Who Is Jim Limber?
Varina Davis, wife of Jefferson Davis, President of the Confederacy and a slaver in Mississippi, saw Jim being abused in town. So, she took him home; her home happened to be the White House of the Confederacy! She didn’t take him to be a servant or house boy. She took him in to raise in the nursery with her children. Jefferson Davis filed guardianship papers, which was the closest thing to adoption in 1864. They intended to raise Jim until he was eighteen and had a trade of his own.
That didn’t happen, because fourteen months later the Confederacy collapsed and the Davis family was fleeing for their lives. When they left Richmond, Jim was with them. He was with them when they were arrested in Georgia. He was still with them in Port Royal, SC, when they were put on the prison boat to go back to Washington. This is where they parted company.
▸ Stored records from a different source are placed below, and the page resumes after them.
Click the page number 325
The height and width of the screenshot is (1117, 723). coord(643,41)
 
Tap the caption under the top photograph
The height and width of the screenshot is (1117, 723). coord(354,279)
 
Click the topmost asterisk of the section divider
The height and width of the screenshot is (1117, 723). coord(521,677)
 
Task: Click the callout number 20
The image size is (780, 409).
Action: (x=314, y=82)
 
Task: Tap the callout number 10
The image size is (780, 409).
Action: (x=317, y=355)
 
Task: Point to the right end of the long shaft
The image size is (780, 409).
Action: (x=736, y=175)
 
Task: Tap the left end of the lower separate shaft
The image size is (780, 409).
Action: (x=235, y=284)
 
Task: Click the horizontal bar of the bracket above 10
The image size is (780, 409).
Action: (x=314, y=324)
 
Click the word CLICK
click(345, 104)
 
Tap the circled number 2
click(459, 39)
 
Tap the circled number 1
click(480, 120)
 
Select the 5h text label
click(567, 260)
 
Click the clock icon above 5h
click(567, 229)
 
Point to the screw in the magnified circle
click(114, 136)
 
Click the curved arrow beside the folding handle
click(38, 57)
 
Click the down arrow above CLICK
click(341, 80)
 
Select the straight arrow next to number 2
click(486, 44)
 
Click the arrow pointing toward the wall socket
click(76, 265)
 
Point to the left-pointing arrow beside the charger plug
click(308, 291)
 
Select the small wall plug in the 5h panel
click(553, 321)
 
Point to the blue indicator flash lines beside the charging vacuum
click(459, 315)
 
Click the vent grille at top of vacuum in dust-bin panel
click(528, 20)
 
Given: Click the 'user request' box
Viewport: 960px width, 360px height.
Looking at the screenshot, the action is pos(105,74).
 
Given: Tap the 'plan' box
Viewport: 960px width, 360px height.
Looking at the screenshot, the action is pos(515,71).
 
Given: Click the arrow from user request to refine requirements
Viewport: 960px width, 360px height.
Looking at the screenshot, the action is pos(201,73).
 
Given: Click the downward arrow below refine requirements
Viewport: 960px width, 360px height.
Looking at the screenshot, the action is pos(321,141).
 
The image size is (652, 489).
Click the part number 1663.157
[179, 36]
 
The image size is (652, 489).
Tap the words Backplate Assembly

Varina Howell Davis was a wonderful writer. She kept journals, diaries, and she wrote letters to her husband every day. These are in the archives of the Museum of the Confederacy in Richmond, which was the White House where the Davises resided. This is where I researched the story. Personal letters reveal a lot about the author of the letter. I learned a lot about the Davis family from Varina. I told this story from Jim’s point of view, but it came from Varina’s personal documents.
Last November, I blogged about attending the African Cultural Heritage Festival in Port Royal, St. Helena Island, SC. The venue is known as The Penn Center. That building was one of the original buildings of the Port Royal Experiment. Jim went to school here following his separation from the Davises. That was a heart-wrenching scene and difficult to write, looking through my tears, and feeling the mother’s anguish. But, being there completed the story for me, to walk where Jim walked.
The mystery of Jim Limber, is where did he come from and where did he go? Because history is confounded by Jim’s vanishing, I wrote the book as a “choose your own ending” for young readers. Then the strong suggestion that, now that you know who Jim is, what do you think happened to him? Write your own ending. Send it to me and I’ll publish it on my website.
The story of Jim Limber and the Jefferson Davis family shows us how incomplete our history lessons are. I visit Beauvoir, the Jefferson Davis Museum & Library in Biloxi, MS, twice a year and they carry the book in their gift shop. There’s a statue of Jim Limber in the side yard with Jefferson Davis and one of the other Davis boys. So, of course, visitors are interested to know about him. I’ve learned a different side of Jefferson Davis and his wife. It’s the humanity that’s missing in history. This is why I write historical stories for young readers. History is more than names, dates and battle casualties. It’s about real flesh and blood people who laugh and cry, and whose interesting lives are vastly different.